A Thick Skin

2009 April 26
Posted by Teenie
It has been a LONG time since I have been friend-ful. I think I have written about this often, but it really has been a long time since I have been in an area for such a time that I have developed friendships that are past five years in my new location.

Now,I am still friends with girls from Junior High and Highschool. I am still friends with people I have met in different states, but I am STILL in the SAME state/city for 5 years and continue to have established relationships with people.

I also have friends at work that continue to be not only my collegue but my friend. I have those that I can confide in, that trust me with their feelings and secrets. I have those that seek me out to share happy news and those that because we are friends, make me feel loved and cared for.

I am very friend-full. I enjoy also making those people feel cared and loved and appreciated. I am fortunate that I can see these people each day and know that we are friends. And, I like my collegues that might not be a close friend, but those that I appreciate their hard work, their devotion to teaching and their ability to WANT to make a difference in people’s lives.

DATA EXTRACT:
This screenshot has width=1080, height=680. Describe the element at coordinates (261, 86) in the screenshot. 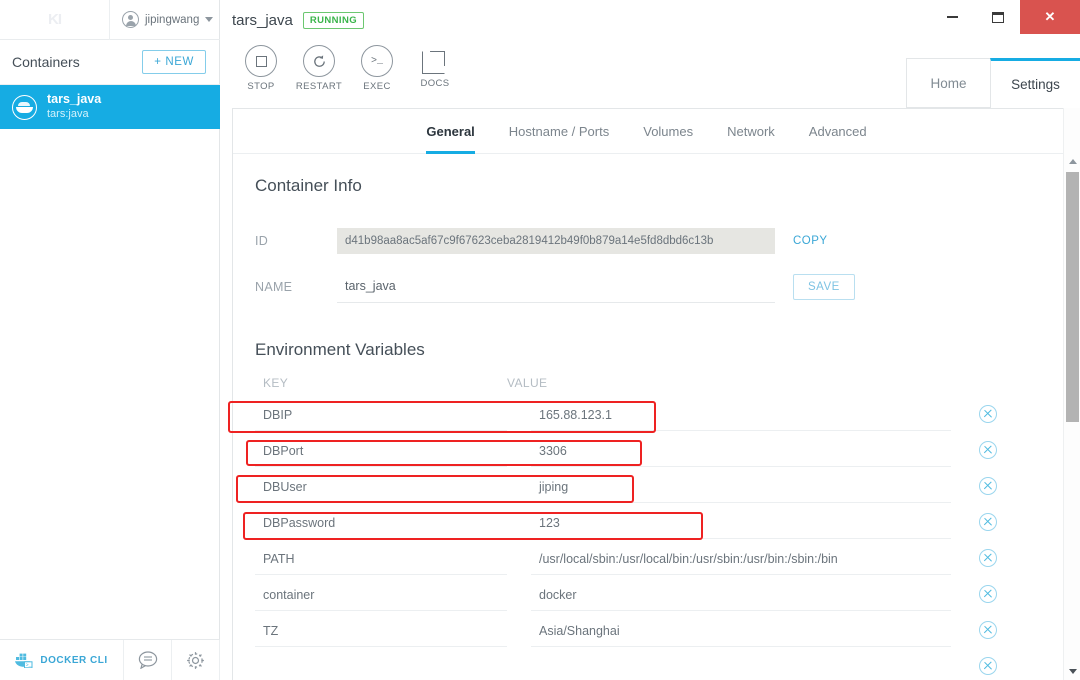

I see `stop-label: STOP` at that location.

TASKS TO COMPLETE:
A – From the blog post about friendship, list the qualities the writer appreciates in colleagues who might not be close friends.
B – Rewrite the paragraph of the blog post about friendship that begins "Now,I am still friends" in fewer words, keeping its main facts.
C – Write what comes next in the blog post about friendship, picking up after its last sentence.
The data here comes from a different source than the blog post.

ANSWER LIST:
A –
- Their hard work
- Their devotion to teaching
- Their ability to want to make a difference in people's lives

B – The writer is still friends with girls from junior high and high school and with people met in different states. Having now stayed in the same state and city for five years, the writer keeps building lasting relationships there.

C –
But what happens when you feel this hair on the back of your neck because sometimes you just feel like you don’t fit in or just an outsider watching a conversation around you? I have had that feeling creep up on me lately. I don’t know if it is because I am contemplating so much around me and really want to think about what I say and how I say it? The entire process with the union/Rifing in our district has left me feeling that often we do not listen to each other and so often what we think and feel is misinterpreted by the person we are talking to because of what that individual might think or feel. That perception is reality.

OR I wonder  if I have been so worried about my job that it is hard to focus on much else and I wondered for a while if I would be part of the executing of any decisions that are being made right now. Do I or should I have a say when I am so on the fence of having a job? Do I have that right?

OR is it because of all the changes and tension right now it is so easy to just focus on our “own”.

OR is it because I am still so relatively new to teaching that my lack of “teaching” experience makes me not always a viable resource or rather, a tenured resource.

OR is it because I just don’t speak up when I should? I don’t do this at home when my feelings are hurt or if I am not happy with somethin, why would I ever do this at work? I am not one to confront unless I can see that there is a resolution at the end. I am much better at working through something I don’t like and just handling it that way then I am to say HEY, this isn’t working for me. I am not good at that.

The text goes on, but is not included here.